I actually can't believe I'm typing this. We were all packed up ready to go tomorrow. We were mentally prepared and all the final phone calls were made today to organise everything and to say 'see you soon' to family. But just as we were having our dinner, the doctor phoned, and everything changed.
So yeah, where do I start? I'm sitting here with such mixed emotions and I'm not sure if my mind knows where to rest and settle! Henry got his daily meds this morning early, giving us a good block of time to get the final packing sorted so we could sit tonight and have some downtime before going to Bristol tomorrow. Some of my family came by earlier, at a distance, to see us before we headed off. Then we packed a bit more, sorted a wee shopping list out for the lovely house manager of Clic House so we would have some stuff there for the weekend. We all sat down for dinner and then David's phone rang. It was the doctor.
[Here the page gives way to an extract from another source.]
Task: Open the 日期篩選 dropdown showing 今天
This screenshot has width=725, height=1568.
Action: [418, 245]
After hearing what she said, I'm glad she phoned David, cause he reacted calmly whereas I would have flipped. Henry's CT scan results came back, and the tests from the bronchoscopy have also shown that he has a rare fungal infection. The medication, ambisone, that he is on every day hasn't sorted this, so they need to put him on a different medication now to see if it can sort this infection once and for all. Bristol, and our medical team here, are now postponing the transplant. This has now been delayed three times which is madness. But, I am beyond thankful even more this time. If this was not identified now, and he went through any part of the conditioning period (including chemotherapy) we could have lost him. I am giving so much thanks to God and the medical team for seeing this and making this decision. Also, I'm thankful that we found out now while we are still at home, and not after we travelled cause we would have to do the new medicine and more waiting in Bristol. He will be on this new medication for a few weeks then another CT scan will happen to check if it's been successful or not, then we will know when transplant will happen.
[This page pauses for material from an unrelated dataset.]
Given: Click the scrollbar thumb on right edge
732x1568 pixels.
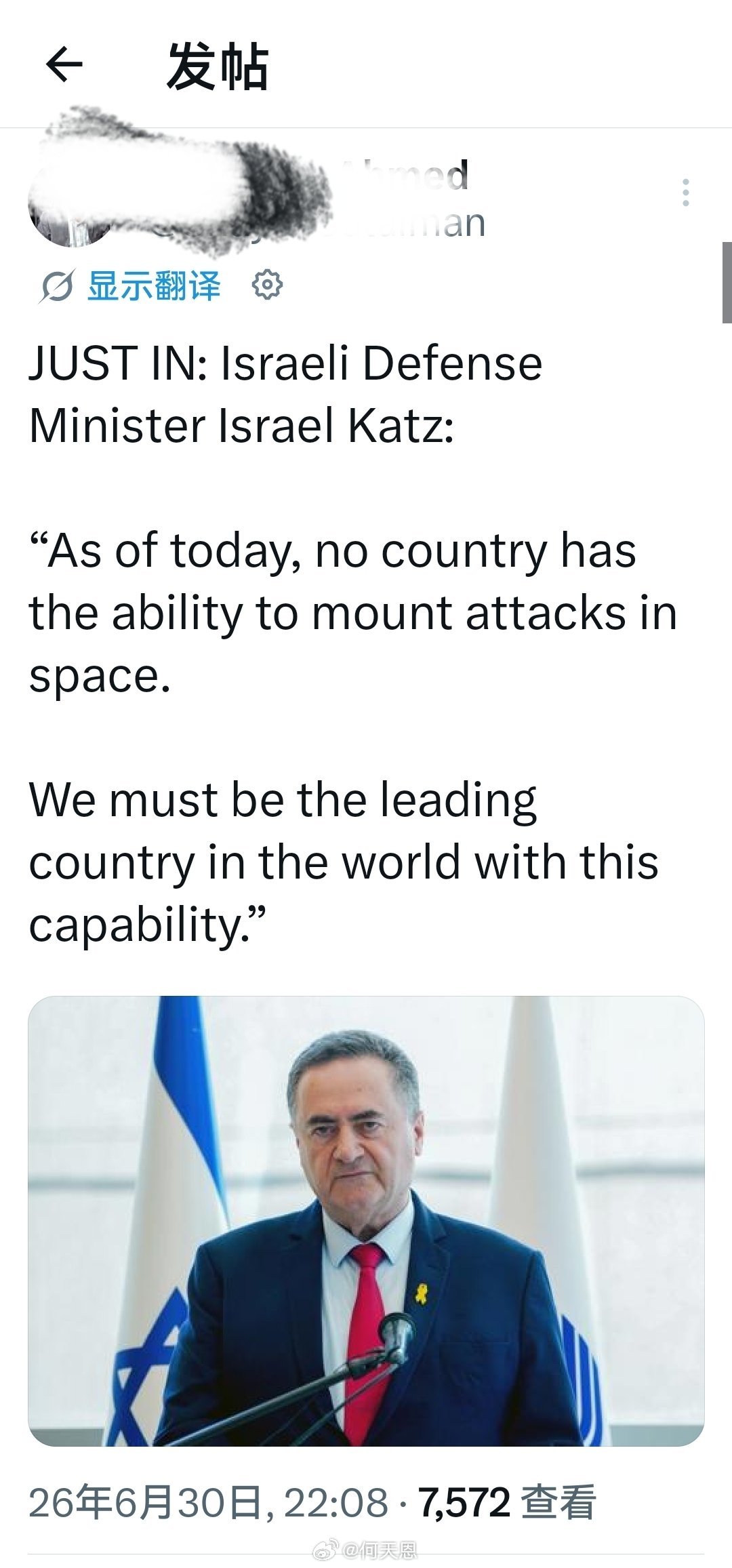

Ok, I am only human... initially I reacted badly. I was an emotional mess. I was angry, confused, scared, worried... but underneath oddly relieved. Then the positives started coming to light more, and joy started taking over. All this time Henry was sitting next to me having his dinner, and he started dancing which filled me with more joy. I could have lost him if we went ahead not knowing this. Then all I could do was cry, not knowing if it was relief, joy, still confusion, exhaustion. All I could do was phone my social worker and family. So many mixed emotions from them too, but they all see why this is actually such good news.
So we are heading to hospital tomorrow morning at 10am to chat with the doctor and discuss the medication, and I assume start it. So please pray this all goes well and Henry doesn't react badly to it.
Also, David asked the doctor on the phone about Henry's JMML and his blood counts. We haven't heard too much about these as it was left they would call us if there was anything concerning. The doctor said Henry's white cell count was in the low 20's last week. WHAT?! They have never been that low! Last we knew they were high 30's. So WOW! God is definitely at work! I ask you to pray boldly that these continue to drop, and let's be so bold in praying for healing before any treatment! The power of prayer is an amazing thing, and God can do miracles! I think the doctor also wants to do another bone marrow biopsy to see what his blood is doing. He hasn't had one of these for a while so I'm curious to find out in more detail what's happening. But let's keep praying!
We are sitting here totally exhausted, Henry is in bed sleeping thankfully. So we are going to kick back, stuff our faces with bad food, and thank God for all He has done and will do. He is truly in control and I'm in awe of His goodness. I will keep you all updated as we find out more, but your messages today and continued prayers and support always overwhelm me. I love you all. Sending virtual hugs!